---------- Material shown
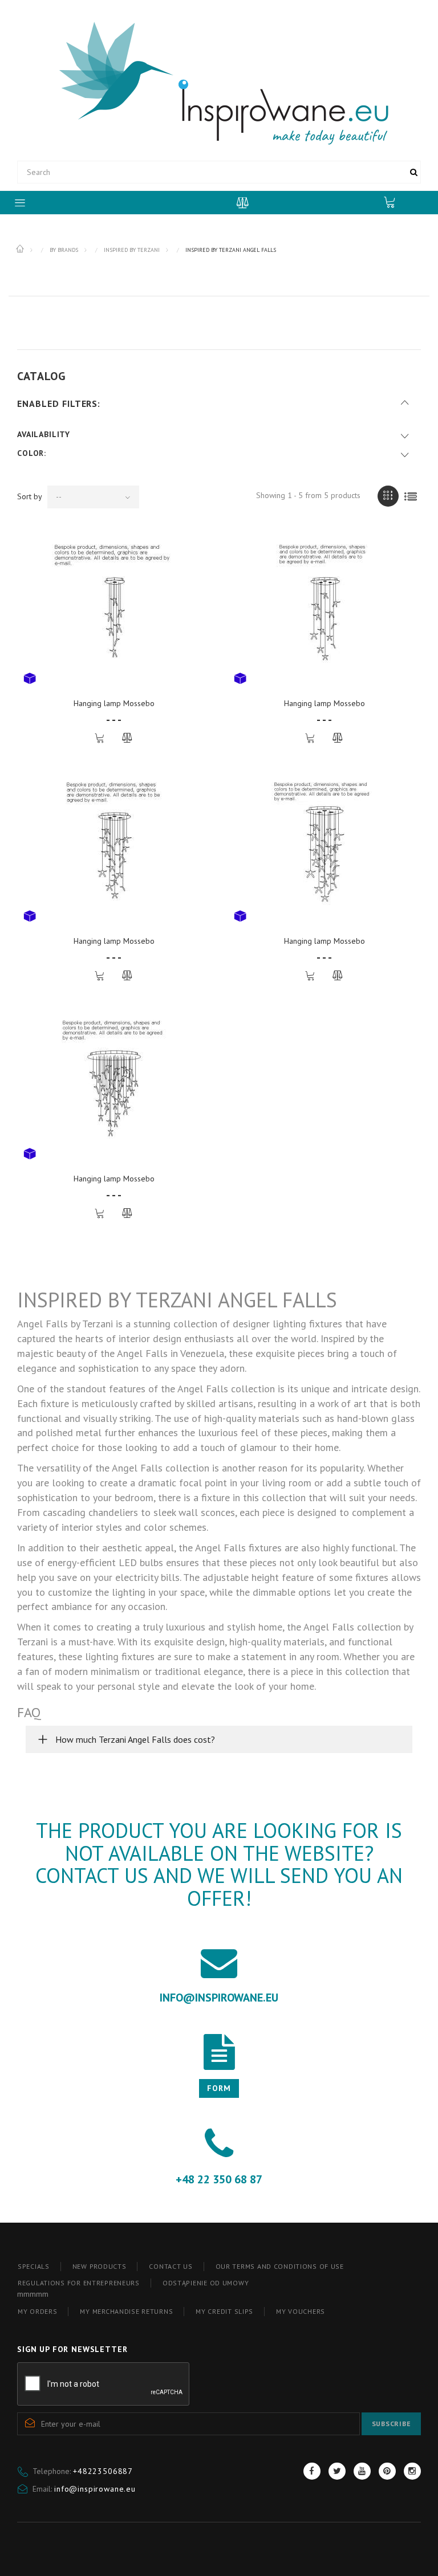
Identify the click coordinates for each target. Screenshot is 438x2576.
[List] (410, 496)
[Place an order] (395, 201)
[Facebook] (312, 2471)
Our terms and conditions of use (280, 2266)
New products (99, 2266)
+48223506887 (103, 2471)
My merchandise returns (126, 2311)
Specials (34, 2266)
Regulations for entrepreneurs (79, 2283)
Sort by (29, 496)
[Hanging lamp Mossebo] (113, 611)
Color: (31, 453)
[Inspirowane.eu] (219, 82)
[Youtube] (362, 2471)
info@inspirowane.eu (95, 2489)
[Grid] (388, 496)
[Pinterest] (387, 2471)
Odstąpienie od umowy (206, 2283)
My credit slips (224, 2311)
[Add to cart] (100, 738)
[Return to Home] (21, 249)
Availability (43, 434)
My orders (37, 2311)
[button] (219, 1739)
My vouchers (300, 2311)
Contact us (170, 2266)
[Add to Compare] (127, 738)
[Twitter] (337, 2471)
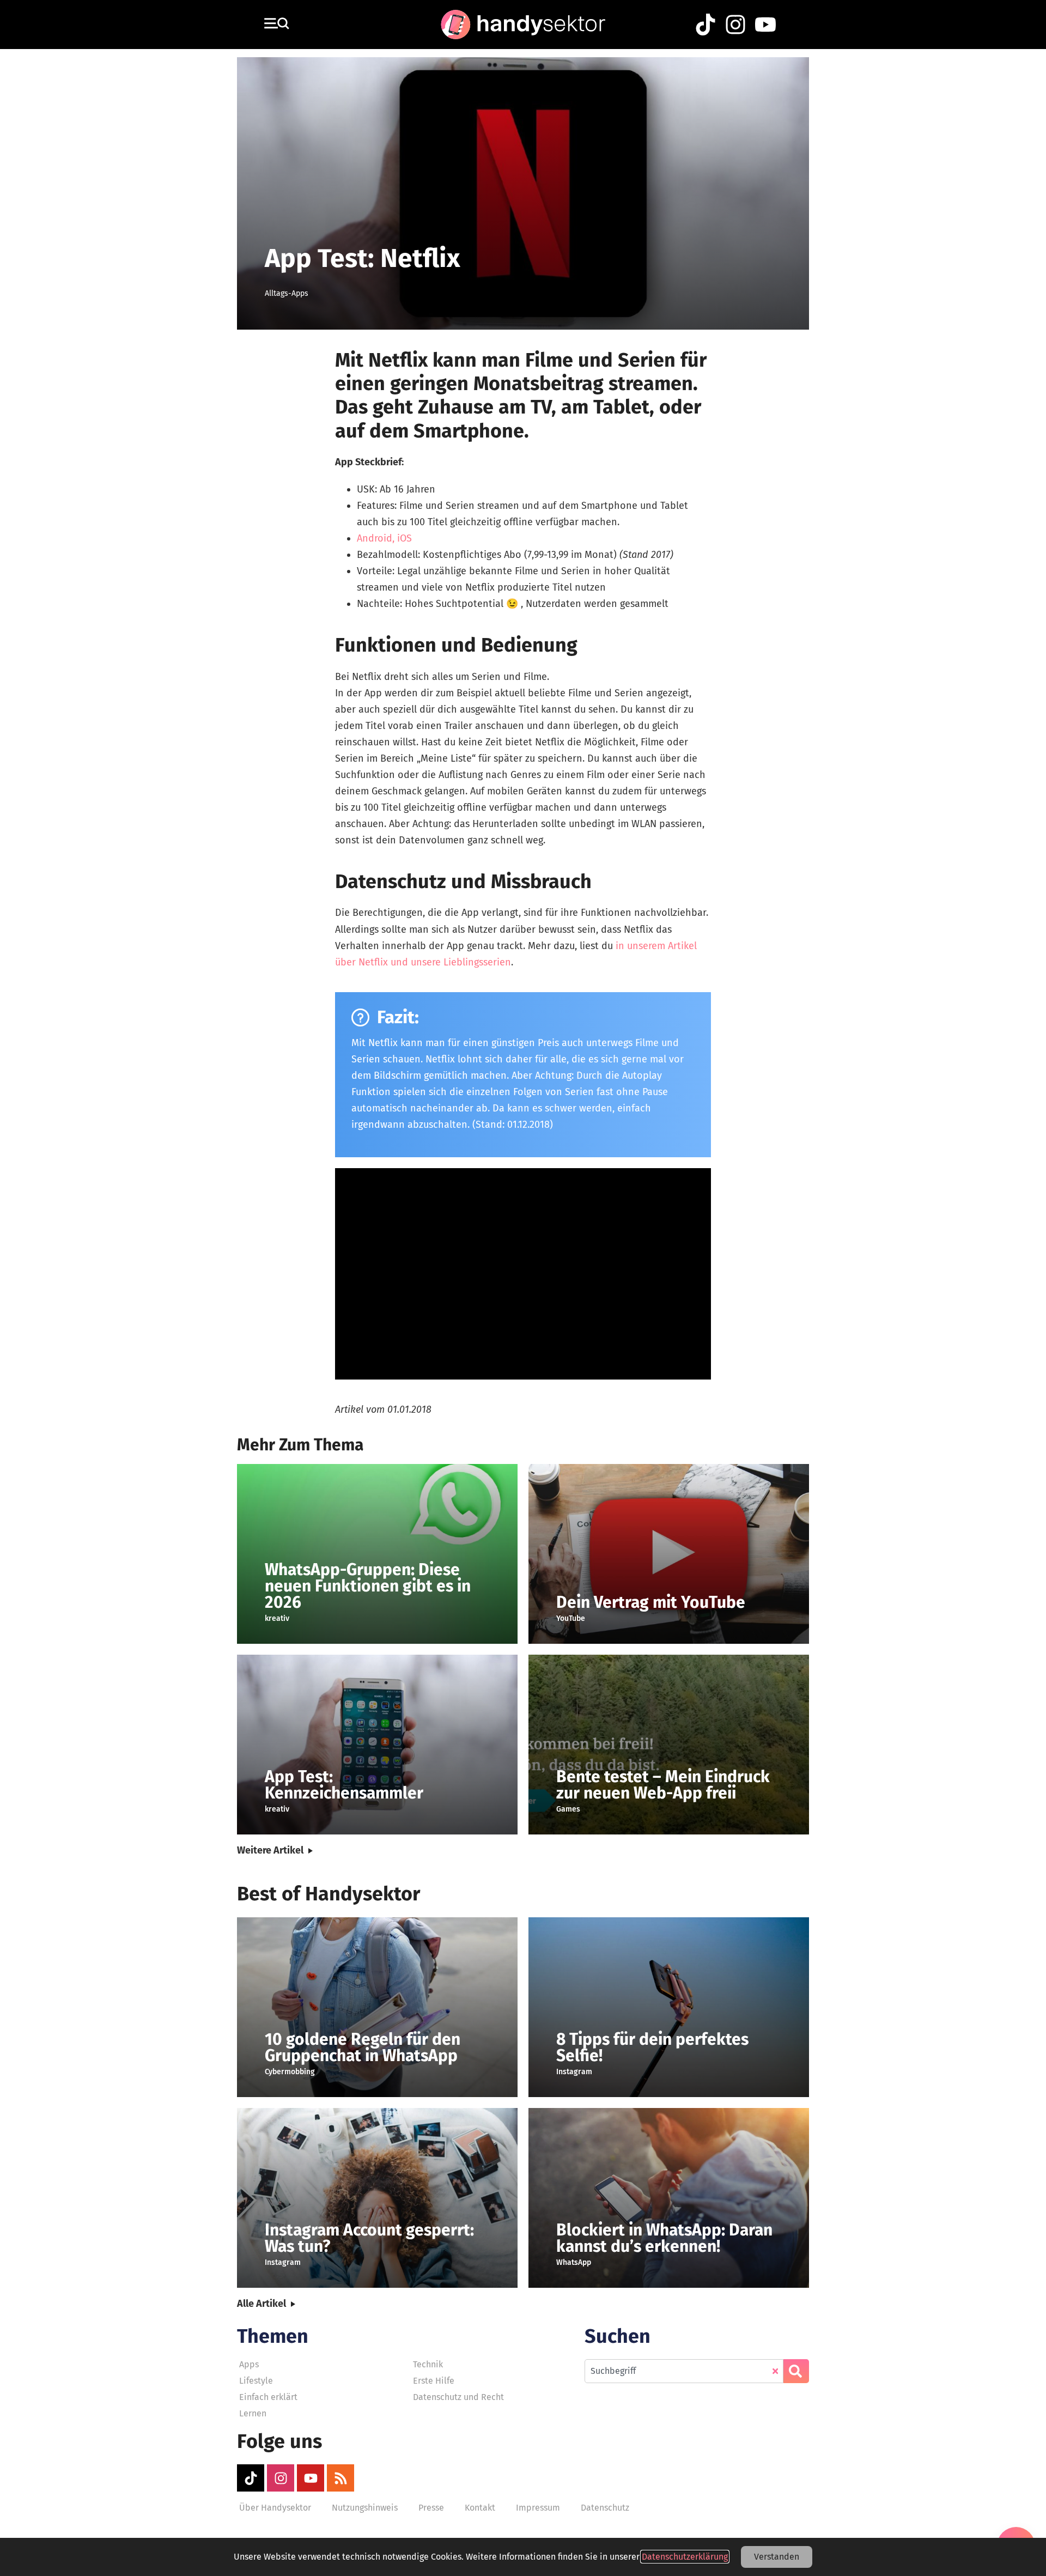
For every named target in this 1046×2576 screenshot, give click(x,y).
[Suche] (796, 2371)
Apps (249, 2364)
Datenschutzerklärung (685, 2556)
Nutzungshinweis (365, 2507)
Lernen (252, 2413)
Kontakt (480, 2507)
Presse (431, 2507)
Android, (375, 538)
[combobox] (684, 2371)
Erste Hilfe (433, 2380)
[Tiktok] (250, 2478)
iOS (404, 538)
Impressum (538, 2507)
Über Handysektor (275, 2507)
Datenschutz (605, 2507)
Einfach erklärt (268, 2397)
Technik (428, 2364)
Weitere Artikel (270, 1850)
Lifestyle (256, 2380)
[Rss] (340, 2478)
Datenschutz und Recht (458, 2397)
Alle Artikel (261, 2304)
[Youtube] (310, 2478)
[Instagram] (280, 2478)
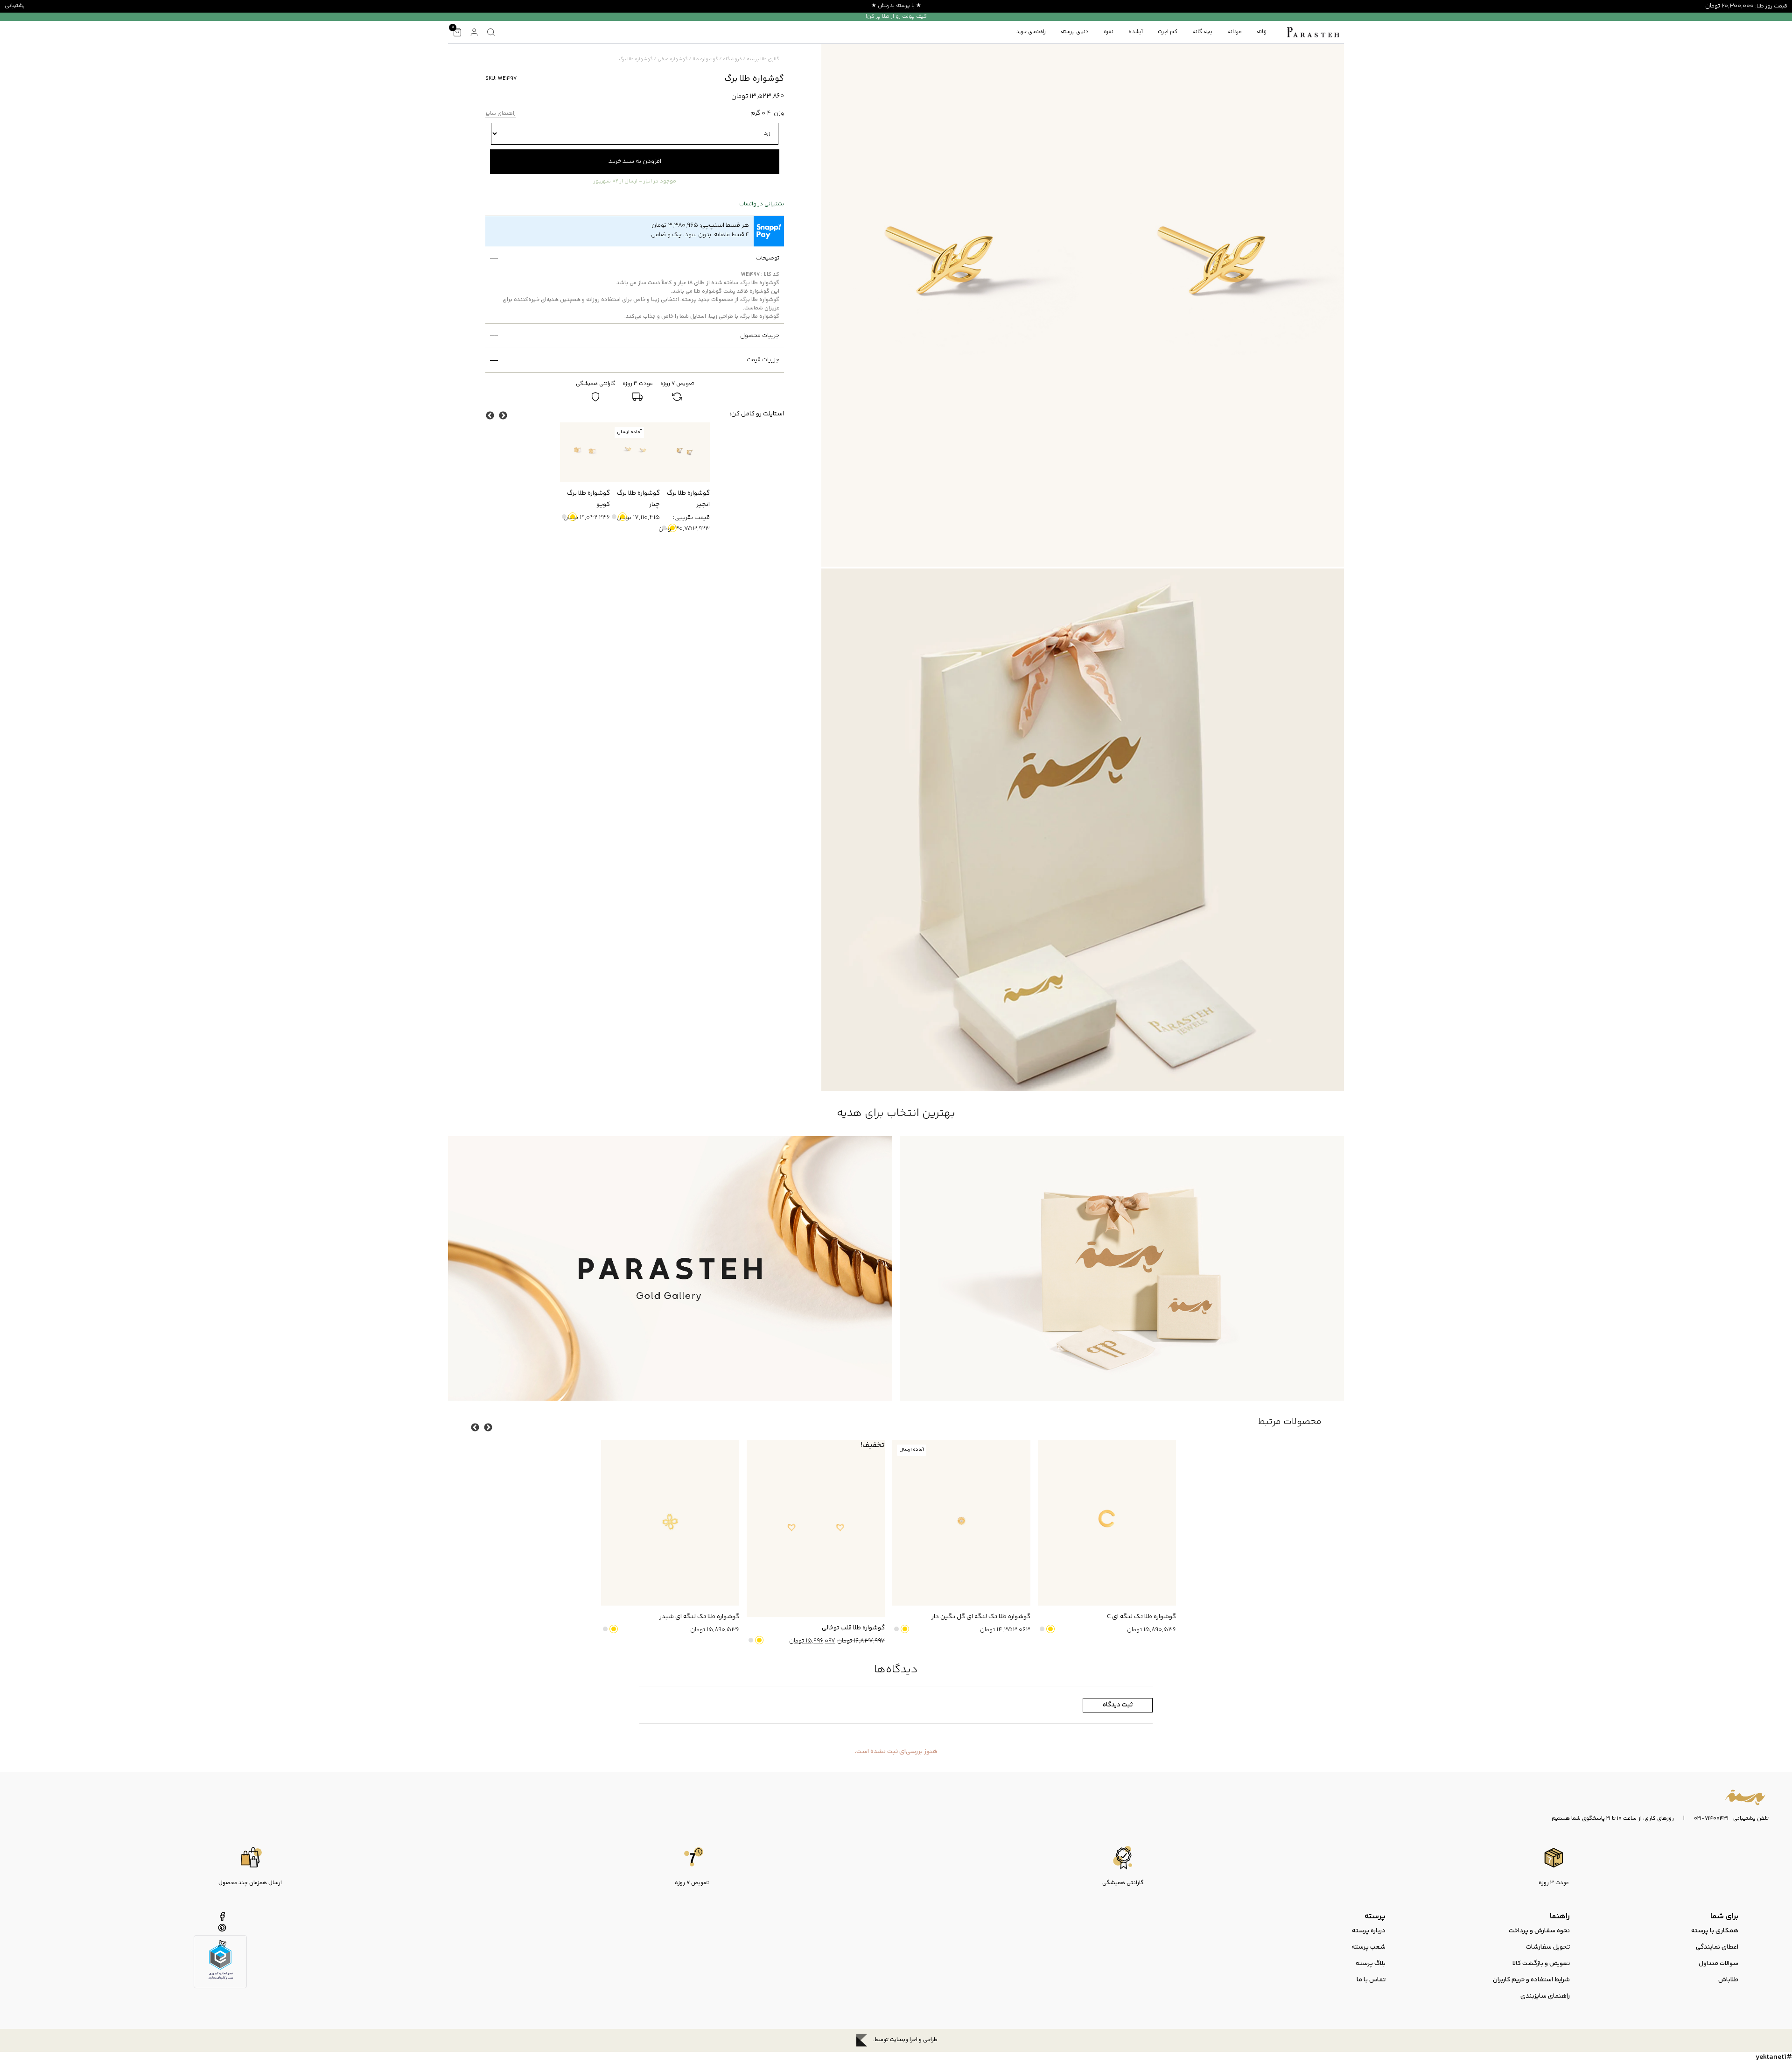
--------------------
What is expected
Begin with the line containing "[Youtube] (362, 2471)" and end with the last line of the entries above. Copy those lines exactly, both ends included, and drop every picture.

The answer
[Youtube] (362, 2471)
info@inspirowane.eu (95, 2489)
[Grid] (388, 496)
[Pinterest] (387, 2471)
Odstąpienie od umowy (206, 2283)
My credit slips (224, 2311)
[Add to cart] (100, 738)
[Return to Home] (21, 249)
Availability (43, 434)
My orders (37, 2311)
[button] (219, 1739)
My vouchers (300, 2311)
Contact us (170, 2266)
[Add to Compare] (127, 738)
[Twitter] (337, 2471)
For every named target in this 1046×2576 screenshot, give click(x,y).
[Suche] (796, 2371)
Apps (249, 2364)
Datenschutzerklärung (685, 2556)
Nutzungshinweis (365, 2507)
Lernen (252, 2413)
Kontakt (480, 2507)
Presse (431, 2507)
Android, (375, 538)
[combobox] (684, 2371)
Erste Hilfe (433, 2380)
[Tiktok] (250, 2478)
iOS (404, 538)
Impressum (538, 2507)
Über Handysektor (275, 2507)
Datenschutz (605, 2507)
Einfach erklärt (268, 2397)
Technik (428, 2364)
Weitere Artikel (270, 1850)
Lifestyle (256, 2380)
[Rss] (340, 2478)
Datenschutz und Recht (458, 2397)
Alle Artikel (261, 2304)
[Youtube] (310, 2478)
[Instagram] (280, 2478)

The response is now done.